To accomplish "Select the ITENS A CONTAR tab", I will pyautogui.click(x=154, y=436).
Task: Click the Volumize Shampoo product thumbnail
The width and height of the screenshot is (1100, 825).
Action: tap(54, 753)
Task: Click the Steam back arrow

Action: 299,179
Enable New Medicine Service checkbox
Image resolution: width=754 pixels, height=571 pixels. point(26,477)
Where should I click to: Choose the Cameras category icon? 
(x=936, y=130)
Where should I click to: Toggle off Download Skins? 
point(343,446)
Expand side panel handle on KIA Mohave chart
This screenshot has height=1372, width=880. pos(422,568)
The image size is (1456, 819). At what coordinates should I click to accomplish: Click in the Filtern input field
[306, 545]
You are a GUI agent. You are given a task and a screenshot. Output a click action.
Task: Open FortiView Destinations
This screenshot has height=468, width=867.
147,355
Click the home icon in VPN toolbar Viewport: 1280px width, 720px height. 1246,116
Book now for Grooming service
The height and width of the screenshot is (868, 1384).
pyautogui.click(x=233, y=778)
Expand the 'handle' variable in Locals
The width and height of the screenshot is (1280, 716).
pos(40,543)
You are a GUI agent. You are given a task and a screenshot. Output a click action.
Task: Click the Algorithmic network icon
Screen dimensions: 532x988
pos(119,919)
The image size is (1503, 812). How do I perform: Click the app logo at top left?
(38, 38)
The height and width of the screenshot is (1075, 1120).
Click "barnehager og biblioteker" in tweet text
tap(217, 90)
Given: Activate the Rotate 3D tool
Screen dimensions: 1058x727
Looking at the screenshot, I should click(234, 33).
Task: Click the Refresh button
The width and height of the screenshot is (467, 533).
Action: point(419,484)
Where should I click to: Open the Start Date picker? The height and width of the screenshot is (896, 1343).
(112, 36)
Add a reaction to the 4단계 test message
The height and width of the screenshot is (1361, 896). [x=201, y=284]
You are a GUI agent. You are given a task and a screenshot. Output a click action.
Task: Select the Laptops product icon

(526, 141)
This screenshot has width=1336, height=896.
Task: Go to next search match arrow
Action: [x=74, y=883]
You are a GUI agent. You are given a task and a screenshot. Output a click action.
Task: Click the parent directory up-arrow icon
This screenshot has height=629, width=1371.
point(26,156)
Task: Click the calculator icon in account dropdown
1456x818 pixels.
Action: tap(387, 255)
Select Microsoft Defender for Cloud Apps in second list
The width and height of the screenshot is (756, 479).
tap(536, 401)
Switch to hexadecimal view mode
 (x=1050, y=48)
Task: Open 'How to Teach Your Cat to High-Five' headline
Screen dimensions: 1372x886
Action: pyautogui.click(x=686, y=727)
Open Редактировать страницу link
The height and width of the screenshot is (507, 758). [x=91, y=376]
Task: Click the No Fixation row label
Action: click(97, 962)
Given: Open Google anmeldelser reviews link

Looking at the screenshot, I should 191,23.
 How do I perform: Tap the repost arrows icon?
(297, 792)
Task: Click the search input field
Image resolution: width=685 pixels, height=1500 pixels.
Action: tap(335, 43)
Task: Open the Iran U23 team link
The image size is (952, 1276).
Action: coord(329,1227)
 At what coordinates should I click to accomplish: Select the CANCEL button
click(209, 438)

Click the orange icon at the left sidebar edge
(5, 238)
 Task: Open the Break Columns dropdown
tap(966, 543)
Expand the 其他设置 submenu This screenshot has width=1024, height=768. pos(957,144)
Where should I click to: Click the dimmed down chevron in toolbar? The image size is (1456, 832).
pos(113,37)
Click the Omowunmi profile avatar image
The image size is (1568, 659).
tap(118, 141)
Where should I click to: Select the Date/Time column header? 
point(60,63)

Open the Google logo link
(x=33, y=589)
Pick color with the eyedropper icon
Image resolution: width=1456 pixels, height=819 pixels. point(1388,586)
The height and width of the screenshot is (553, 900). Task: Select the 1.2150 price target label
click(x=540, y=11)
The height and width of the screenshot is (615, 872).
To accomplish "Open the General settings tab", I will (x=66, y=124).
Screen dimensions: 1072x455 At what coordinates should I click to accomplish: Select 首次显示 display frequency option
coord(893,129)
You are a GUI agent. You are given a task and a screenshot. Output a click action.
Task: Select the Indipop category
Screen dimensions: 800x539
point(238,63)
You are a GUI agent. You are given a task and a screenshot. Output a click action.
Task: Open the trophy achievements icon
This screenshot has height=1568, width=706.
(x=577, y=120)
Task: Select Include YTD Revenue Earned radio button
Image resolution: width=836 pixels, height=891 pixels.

· · · ·

How many lines of the material above contain the string "dimensions"? Reply with the number alone.

5